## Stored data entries
══════════

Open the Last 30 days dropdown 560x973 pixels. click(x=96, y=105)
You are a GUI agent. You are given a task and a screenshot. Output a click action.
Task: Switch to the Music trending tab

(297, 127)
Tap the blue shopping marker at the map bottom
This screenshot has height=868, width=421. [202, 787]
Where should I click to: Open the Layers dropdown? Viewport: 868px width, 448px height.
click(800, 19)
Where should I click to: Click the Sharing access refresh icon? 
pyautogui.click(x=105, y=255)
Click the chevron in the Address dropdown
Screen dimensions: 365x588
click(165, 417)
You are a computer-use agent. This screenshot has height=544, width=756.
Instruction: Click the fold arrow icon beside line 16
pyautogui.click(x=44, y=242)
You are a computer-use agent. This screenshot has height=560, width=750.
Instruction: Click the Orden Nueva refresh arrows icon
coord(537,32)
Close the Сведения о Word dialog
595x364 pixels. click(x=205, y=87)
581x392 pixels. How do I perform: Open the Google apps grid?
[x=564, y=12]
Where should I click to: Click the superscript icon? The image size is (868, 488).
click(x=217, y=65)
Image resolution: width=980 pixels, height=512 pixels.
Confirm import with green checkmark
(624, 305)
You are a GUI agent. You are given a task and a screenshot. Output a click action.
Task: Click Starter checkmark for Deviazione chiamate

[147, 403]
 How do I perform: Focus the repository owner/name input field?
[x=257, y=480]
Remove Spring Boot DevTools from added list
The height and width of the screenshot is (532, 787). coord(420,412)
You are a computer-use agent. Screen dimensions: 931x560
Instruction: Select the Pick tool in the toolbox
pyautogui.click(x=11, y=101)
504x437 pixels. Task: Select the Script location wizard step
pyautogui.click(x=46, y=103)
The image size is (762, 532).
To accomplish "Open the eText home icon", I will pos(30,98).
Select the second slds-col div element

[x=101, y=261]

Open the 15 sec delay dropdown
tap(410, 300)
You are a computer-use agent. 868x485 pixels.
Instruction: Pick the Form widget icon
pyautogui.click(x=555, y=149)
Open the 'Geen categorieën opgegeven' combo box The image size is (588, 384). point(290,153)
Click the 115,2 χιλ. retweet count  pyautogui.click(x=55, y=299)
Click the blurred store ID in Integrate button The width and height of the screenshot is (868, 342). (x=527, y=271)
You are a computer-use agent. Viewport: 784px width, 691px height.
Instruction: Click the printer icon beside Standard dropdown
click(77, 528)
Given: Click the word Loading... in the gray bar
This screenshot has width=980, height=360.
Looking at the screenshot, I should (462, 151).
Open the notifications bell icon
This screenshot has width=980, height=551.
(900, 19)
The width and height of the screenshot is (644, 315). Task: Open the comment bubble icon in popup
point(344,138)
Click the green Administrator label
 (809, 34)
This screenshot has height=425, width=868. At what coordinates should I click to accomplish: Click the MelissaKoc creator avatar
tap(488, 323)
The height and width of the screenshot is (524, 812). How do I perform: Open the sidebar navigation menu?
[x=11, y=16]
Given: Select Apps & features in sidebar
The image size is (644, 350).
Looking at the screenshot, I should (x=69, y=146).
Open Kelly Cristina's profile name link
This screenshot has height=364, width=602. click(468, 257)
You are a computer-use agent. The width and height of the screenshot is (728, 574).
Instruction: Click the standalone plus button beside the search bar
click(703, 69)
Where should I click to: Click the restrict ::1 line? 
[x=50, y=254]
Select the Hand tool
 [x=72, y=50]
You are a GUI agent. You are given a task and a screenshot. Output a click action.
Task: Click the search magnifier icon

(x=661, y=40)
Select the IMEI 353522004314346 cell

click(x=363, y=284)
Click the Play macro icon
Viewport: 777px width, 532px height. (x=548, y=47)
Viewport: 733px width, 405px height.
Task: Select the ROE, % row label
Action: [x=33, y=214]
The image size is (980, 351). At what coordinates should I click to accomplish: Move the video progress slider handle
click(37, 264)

══════════

## YOUR OBJECTIVE
All of the entries above, written out exactly, make up the reply.

## YOUR RESPONSE
Open the Last 30 days dropdown 560x973 pixels. click(x=96, y=105)
You are a GUI agent. You are given a task and a screenshot. Output a click action.
Task: Switch to the Music trending tab

(297, 127)
Tap the blue shopping marker at the map bottom
This screenshot has height=868, width=421. [202, 787]
Where should I click to: Open the Layers dropdown? Viewport: 868px width, 448px height.
click(800, 19)
Where should I click to: Click the Sharing access refresh icon? 
pyautogui.click(x=105, y=255)
Click the chevron in the Address dropdown
Screen dimensions: 365x588
click(165, 417)
You are a computer-use agent. This screenshot has height=544, width=756.
Instruction: Click the fold arrow icon beside line 16
pyautogui.click(x=44, y=242)
You are a computer-use agent. This screenshot has height=560, width=750.
Instruction: Click the Orden Nueva refresh arrows icon
coord(537,32)
Close the Сведения о Word dialog
595x364 pixels. click(x=205, y=87)
581x392 pixels. How do I perform: Open the Google apps grid?
[x=564, y=12]
Where should I click to: Click the superscript icon? The image size is (868, 488).
click(x=217, y=65)
Image resolution: width=980 pixels, height=512 pixels.
Confirm import with green checkmark
(624, 305)
You are a GUI agent. You are given a task and a screenshot. Output a click action.
Task: Click Starter checkmark for Deviazione chiamate

[147, 403]
 How do I perform: Focus the repository owner/name input field?
[x=257, y=480]
Remove Spring Boot DevTools from added list
The height and width of the screenshot is (532, 787). coord(420,412)
You are a computer-use agent. Screen dimensions: 931x560
Instruction: Select the Pick tool in the toolbox
pyautogui.click(x=11, y=101)
504x437 pixels. Task: Select the Script location wizard step
pyautogui.click(x=46, y=103)
The image size is (762, 532).
To accomplish "Open the eText home icon", I will pos(30,98).
Select the second slds-col div element

[x=101, y=261]

Open the 15 sec delay dropdown
tap(410, 300)
You are a computer-use agent. 868x485 pixels.
Instruction: Pick the Form widget icon
pyautogui.click(x=555, y=149)
Open the 'Geen categorieën opgegeven' combo box The image size is (588, 384). point(290,153)
Click the 115,2 χιλ. retweet count  pyautogui.click(x=55, y=299)
Click the blurred store ID in Integrate button The width and height of the screenshot is (868, 342). (x=527, y=271)
You are a computer-use agent. Viewport: 784px width, 691px height.
Instruction: Click the printer icon beside Standard dropdown
click(77, 528)
Given: Click the word Loading... in the gray bar
This screenshot has width=980, height=360.
Looking at the screenshot, I should (462, 151).
Open the notifications bell icon
This screenshot has width=980, height=551.
(900, 19)
The width and height of the screenshot is (644, 315). Task: Open the comment bubble icon in popup
point(344,138)
Click the green Administrator label
 (809, 34)
This screenshot has height=425, width=868. At what coordinates should I click to accomplish: Click the MelissaKoc creator avatar
tap(488, 323)
The height and width of the screenshot is (524, 812). How do I perform: Open the sidebar navigation menu?
[x=11, y=16]
Given: Select Apps & features in sidebar
The image size is (644, 350).
Looking at the screenshot, I should (x=69, y=146).
Open Kelly Cristina's profile name link
This screenshot has height=364, width=602. click(468, 257)
You are a computer-use agent. The width and height of the screenshot is (728, 574).
Instruction: Click the standalone plus button beside the search bar
click(703, 69)
Where should I click to: Click the restrict ::1 line? 
[x=50, y=254]
Select the Hand tool
 [x=72, y=50]
You are a GUI agent. You are given a task and a screenshot. Output a click action.
Task: Click the search magnifier icon

(x=661, y=40)
Select the IMEI 353522004314346 cell

click(x=363, y=284)
Click the Play macro icon
Viewport: 777px width, 532px height. (x=548, y=47)
Viewport: 733px width, 405px height.
Task: Select the ROE, % row label
Action: [x=33, y=214]
The image size is (980, 351). At what coordinates should I click to accomplish: Move the video progress slider handle
click(37, 264)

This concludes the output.